## EXTRACT TO READ

Splitting field for X^3-5

**Ant** · May 18th 2013, 04:52 AM

Hi,

Let $f=X^3 -5$ , the $\Sigma_f = \mathbb{Q}[\alpha,\omega]$ with $\alpha$ real cube root of 5 and $\omega$ primitive root of 1.

$[\mathbb{Q}(\alpha):\mathbb{Q}]=3$ because $X^3-5$ is irreducible.

But what is $[\mathbb{Q}(\alpha,\omega):\mathbb{Q}(\alpha)]$ ?

$[\mathbb{Q}(\alpha,\omega):\mathbb{Q}(\alpha)] >1$ because $\omega \in \mathbb{C} \setminus \mathbb{R}$ and yet $\mathbb{Q}(\alpha)$ is a subfield of $\mathbb{R}$ . Also the degree is $\leq 3$ because $X^3 -1$ has $\omega$ as a root. So the possibilities are 2 or 3.

## GIVEN DATA

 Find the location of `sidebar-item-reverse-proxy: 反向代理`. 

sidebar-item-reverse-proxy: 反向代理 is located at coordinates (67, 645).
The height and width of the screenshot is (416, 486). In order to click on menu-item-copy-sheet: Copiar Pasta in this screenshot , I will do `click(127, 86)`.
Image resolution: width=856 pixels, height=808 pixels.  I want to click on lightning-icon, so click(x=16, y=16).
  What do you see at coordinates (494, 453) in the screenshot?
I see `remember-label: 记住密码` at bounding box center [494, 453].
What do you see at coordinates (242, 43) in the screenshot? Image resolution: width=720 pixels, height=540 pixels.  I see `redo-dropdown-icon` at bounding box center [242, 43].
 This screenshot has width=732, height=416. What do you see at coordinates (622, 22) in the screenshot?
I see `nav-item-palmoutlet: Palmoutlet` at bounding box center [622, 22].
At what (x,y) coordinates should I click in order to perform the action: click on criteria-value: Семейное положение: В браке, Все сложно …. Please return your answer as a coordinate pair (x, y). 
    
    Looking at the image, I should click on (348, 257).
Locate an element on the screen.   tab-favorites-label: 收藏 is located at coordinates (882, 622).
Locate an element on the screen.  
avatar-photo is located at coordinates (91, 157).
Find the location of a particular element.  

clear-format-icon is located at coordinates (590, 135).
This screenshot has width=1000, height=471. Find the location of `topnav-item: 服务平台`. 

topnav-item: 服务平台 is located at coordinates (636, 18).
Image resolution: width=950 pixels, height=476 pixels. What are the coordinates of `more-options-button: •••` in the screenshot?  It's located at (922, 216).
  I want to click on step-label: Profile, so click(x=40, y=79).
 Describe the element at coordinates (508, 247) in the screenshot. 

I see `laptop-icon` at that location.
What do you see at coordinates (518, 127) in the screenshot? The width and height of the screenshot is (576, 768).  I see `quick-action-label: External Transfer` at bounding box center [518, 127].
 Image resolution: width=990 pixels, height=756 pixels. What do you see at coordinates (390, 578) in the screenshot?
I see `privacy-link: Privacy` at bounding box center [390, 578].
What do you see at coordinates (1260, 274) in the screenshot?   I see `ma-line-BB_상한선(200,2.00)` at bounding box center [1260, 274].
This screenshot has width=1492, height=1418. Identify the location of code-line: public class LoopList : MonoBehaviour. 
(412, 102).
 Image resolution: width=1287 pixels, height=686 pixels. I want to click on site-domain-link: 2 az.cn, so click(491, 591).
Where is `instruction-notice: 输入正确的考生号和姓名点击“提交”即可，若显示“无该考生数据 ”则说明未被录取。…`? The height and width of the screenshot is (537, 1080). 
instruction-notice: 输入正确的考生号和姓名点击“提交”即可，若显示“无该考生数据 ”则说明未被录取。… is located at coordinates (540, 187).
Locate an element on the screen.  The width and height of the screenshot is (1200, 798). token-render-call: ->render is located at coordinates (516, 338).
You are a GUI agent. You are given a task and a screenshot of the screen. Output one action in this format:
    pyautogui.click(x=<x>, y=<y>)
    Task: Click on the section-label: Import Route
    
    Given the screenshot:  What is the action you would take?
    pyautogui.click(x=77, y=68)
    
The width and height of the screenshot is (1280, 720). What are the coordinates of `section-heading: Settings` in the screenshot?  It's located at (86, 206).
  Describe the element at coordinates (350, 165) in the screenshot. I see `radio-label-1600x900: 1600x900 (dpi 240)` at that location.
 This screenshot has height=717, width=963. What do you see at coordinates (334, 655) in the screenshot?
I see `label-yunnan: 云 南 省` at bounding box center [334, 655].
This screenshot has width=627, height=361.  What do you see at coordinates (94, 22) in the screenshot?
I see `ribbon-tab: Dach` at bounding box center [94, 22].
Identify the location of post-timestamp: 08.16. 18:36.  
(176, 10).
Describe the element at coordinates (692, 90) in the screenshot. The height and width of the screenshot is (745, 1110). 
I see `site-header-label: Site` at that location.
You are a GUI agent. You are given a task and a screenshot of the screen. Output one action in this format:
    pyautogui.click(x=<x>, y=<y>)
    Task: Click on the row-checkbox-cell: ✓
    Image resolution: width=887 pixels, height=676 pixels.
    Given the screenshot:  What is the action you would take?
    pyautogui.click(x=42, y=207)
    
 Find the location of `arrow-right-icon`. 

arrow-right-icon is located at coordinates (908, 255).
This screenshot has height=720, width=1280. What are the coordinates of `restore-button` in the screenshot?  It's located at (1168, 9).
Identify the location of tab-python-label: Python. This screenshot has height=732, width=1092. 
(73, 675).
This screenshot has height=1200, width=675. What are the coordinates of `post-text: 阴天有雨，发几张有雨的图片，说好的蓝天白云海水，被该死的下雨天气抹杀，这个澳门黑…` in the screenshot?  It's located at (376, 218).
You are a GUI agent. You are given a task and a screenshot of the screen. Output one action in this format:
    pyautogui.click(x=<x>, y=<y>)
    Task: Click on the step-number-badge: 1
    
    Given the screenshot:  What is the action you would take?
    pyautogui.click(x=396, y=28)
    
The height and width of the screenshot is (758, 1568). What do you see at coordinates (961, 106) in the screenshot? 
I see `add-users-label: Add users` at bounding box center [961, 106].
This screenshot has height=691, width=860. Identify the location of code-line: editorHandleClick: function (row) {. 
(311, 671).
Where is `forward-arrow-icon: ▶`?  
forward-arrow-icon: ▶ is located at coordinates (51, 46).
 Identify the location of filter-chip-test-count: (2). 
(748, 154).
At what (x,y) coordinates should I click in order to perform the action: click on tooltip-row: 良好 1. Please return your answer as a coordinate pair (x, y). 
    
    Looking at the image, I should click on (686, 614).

## REQUIREMENT A
Rewrite the paragraph of the splitting field post that begins "$[\mathbb{Q}(\alpha,\omega):\mathbb{Q}(\alpha)] >1$ because" as a short bulleted list, keeping its main facts.
## REQUIREMENT B
Extend the forum post on the splitting field of $X^3-5$, picking up right after its last sentence.

## TASK RESULT A
- $[\mathbb{Q}(\alpha,\omega):\mathbb{Q}(\alpha)] > 1$, since $\omega \in \mathbb{C} \setminus \mathbb{R}$ while $\mathbb{Q}(\alpha)$ is a subfield of $\mathbb{R}$.
- The degree is $\leq 3$, since $\omega$ is a root of $X^3 - 1$.
- So the degree is either 2 or 3.

## TASK RESULT B
If it's 2. Then because the min poly has to be monic and $\omega^2 + \omega = \sqrt{2}$

I think that we have to express $\sqrt{2}$ as a linear combination (with rational coefficients) of $\alpha$ and $\alpha^2$ .

I can't see how do to this?

Thanks for any help!